Last week Rob inquired about the strangest projects you’ve built over the years. Several of you have some odd ones, indeed! – Editor
Since you didn’t specify wood, here is my most unusual project … so far. I made it on my CNC. The material is HDPE plastic. It’s an adapter for turning my leaf blower into a cheeseball gun. Neighbor kids love to catch the light poofy cheeseball projectiles. Squirrels like collecting the leftovers too. My next unusual project is a toilet paper dispenser attachment for the leaf blower. – Bob Hartig
After completing a window replacement project and building a custom breakfast nook for a client, I was asked if I would be interested in looking at a custom carpentry and furniture project for a friend of the client. Sure, I said. This “new” client had a three ring binder of dungeon equipment designs, web page links and pictures. Awkward…yes. Profitable…YES! – JoeMazanec
The strangest wood project I ever built was a drawer compartment whose drawers slope downward to the back, 22 degrees from horizontal. At least 20 degrees was necessary; if I had it to do over I would use 22-1/2 degrees and take advantage of the detents on my saws. My trigonometry was tested calculating the size of the parts. The unit is used to store small documents; I use it for cancelled checks. The inclination ensures that the documents occupy only the needed drawer space and that the paperweights will slide to adjust the distance automatically. The arrangement lets me add checks continually, and I can find a specific date without disordering the whole stack. – Moh Clark
I’ve attached a photo of a wall shelf that was a challenge for me. Some years back, my daughter-in-law requested an apple shaped shelf. It measures about 3 ft. in diameter. I started by drawing an outline of an apple on paper. Next I bevel-cut short pieces of 1 x 6 so I could glue them together to make a rounded shape. I laid the pieces on my paper outline so that as I glued each piece it was always wider than my outline. I glued each half of the apple together separately. Using my bandsaw, I cut the inside and outside of each half according to the outline on my paper. Joining each half was a challenge, because each joint ended up being a compound angle in order to fit perfectly. I was never sure throughout the whole process if I would be successful.

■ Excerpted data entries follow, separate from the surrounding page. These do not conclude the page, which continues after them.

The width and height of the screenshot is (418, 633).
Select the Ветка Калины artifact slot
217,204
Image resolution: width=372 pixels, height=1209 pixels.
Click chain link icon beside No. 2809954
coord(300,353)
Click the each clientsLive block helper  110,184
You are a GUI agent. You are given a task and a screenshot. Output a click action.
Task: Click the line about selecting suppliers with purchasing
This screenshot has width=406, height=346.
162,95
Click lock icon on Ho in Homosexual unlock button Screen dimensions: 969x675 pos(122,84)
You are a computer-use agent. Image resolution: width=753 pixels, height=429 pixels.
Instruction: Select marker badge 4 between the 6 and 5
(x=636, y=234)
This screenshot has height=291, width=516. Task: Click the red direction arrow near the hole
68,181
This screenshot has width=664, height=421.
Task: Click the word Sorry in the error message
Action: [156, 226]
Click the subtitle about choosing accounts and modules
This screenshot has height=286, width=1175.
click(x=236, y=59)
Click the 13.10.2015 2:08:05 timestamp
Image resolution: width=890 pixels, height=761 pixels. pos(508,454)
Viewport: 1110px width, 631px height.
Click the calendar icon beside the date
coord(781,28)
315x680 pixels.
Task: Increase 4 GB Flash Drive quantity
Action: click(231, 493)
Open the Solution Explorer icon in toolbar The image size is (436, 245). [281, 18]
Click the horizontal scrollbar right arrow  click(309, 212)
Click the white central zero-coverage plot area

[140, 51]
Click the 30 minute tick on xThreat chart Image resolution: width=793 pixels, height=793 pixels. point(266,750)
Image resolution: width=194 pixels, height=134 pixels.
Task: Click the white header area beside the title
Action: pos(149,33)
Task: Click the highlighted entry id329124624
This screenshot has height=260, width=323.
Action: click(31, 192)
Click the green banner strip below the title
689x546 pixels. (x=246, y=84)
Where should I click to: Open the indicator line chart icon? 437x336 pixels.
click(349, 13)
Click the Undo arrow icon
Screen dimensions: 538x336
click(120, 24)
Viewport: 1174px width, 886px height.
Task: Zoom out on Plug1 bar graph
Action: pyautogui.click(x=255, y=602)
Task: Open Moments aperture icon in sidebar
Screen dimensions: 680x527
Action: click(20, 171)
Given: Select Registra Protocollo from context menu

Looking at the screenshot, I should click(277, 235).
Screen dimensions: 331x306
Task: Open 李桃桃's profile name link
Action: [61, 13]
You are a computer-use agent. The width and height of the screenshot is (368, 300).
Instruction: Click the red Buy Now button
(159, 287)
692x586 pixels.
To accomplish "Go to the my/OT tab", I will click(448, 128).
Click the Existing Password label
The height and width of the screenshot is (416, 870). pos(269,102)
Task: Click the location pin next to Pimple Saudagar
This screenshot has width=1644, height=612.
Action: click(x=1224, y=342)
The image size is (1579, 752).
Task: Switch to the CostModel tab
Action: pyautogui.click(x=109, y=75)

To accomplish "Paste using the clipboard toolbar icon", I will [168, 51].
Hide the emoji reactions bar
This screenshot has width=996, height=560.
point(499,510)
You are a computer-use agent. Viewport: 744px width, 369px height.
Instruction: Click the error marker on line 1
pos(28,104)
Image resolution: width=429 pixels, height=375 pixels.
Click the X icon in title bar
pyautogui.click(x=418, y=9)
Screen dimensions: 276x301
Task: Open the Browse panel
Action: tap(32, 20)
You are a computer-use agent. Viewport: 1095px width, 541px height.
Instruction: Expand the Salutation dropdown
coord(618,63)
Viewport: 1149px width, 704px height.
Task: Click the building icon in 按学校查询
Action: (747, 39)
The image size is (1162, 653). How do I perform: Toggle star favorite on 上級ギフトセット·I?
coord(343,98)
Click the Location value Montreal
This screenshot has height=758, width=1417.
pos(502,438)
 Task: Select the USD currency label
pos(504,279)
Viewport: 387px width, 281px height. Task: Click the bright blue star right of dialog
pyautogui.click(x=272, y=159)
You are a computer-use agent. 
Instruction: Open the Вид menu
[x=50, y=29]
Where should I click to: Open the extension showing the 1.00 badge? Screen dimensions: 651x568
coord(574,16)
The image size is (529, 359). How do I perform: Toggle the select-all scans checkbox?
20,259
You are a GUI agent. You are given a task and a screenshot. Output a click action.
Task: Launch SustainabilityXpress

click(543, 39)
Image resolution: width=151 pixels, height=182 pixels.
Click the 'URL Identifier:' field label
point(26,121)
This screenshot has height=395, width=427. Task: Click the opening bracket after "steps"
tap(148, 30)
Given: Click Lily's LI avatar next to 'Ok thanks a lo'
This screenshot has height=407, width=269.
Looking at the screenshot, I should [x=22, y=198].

Finally I added the back, a stem and shelves. – Norm Riediger
We seem to specialize in the unusual. We once had a long-running contract with a company that sold percussion instruments. For them we made thousands of wood blocks from hard maple that were specifically designed to produce a precise sound when struck. We made four sizes, each having a different tone. I designed two of them for the company. We made “Triangle Clips” for that company as well. These sort of looked like clothes pins and were used to hold the triangle while playing it. We also made replacement grips for a hand gun. The originals were plastic but the replacements were walnut. We made a replacement decorative 5-in.-diameter ball from mahogany for a stair rail post. It was fun turning a sphere on the lathe. – David Lomas
My most memorable build was for a progressive dinner with our local church. The theme for the dinner was “An evening in Paris,” so French food, French deserts and of course an Eiffel tower. The evening ended at the church hall where everybody gathered for desert and socializing. The centerpiece was my Eiffel tower, 12 ft. high. I still see people around town who recognize me as the guy who built the Eiffel tower. – Ken Lordy
My morning routine includes making a smoothie in the blender, which would wake everybody up in the house much earlier than they liked. So I built a blender garage with sound deadening foam lining the inside walls. I used some really cool spalted maple so it is definitely a conversation starter when we have people over. I’m guessing it’s a one-of-a-kind project, which qualifies it as unusual. – Todd Wanous
Of the hundreds of things I have made over these many years, my most unusual commission came from a sweet middle aged woman who inherited her mothers piano (a very old upright) but she could not play a note herself. She just couldn’t part with it but didn’t have room for the whole thing to sit in her small home so she hired me to “make something from it without wrecking it.” It took quite a few conversations before we agreed that I could disassemble it to make “something” but that I couldn’t cut it up. I wish I had a picture to show you. I made a coffee table with it. It was quite eclectic but she absolutely loved it. I was rewarded with a check for $100 and the task of disposing of the rest of the piano. It was a very fun adventure and one I remember well. – John Ahlquist
Way back in 1957 when I was in the seventh grade, our state required everyone in the seventh grade to take Mississippi history. As an assignment we had to make a project of some kind. I chose to cut out each of our 82 counties and make a jigsaw map puzzle using 1/4-in. plywood. The map is 30 in. tall, so I made many miles of sawdust sawing out that map. Even though I was taking woodshop at school, I did all my work at home with a deep-throat coping saw that my father had. I have no clue where he found it but he found me a round coping saw blade to help with the many river boundaries that form so many of our counties. I used it until I had broken it enough times that I only had maybe 3 in. of it left. I did all the work at my father’s service station after school so he was my supervisor. I think he was as proud of it when I finished it as I was. Over the years my map/puzzle stayed at my mother’s house and two counties became lost. Even though I have done many woodworking projects, this one stands out to be my most interesting. – Charles Buster
Some of the weirder projects I’ve done are theater props. I just finished a man-eating photocopier for the musical 9 to 5, and some others include Schroeder’s piano for A Charlie Brown Christmas, and a stick-and tissue-model biplane with a 7-ft. wing span that was solid enough for an actor to ride in onstage. All of these have been volunteer projects, just because I enjoy new challenges and especially our local community theater. But then when you consider the 20 bedpan guitars (shitars) and many wooden kazoos that I do sell occasionally, maybe theater props aren’t so weird after all. – Tom S.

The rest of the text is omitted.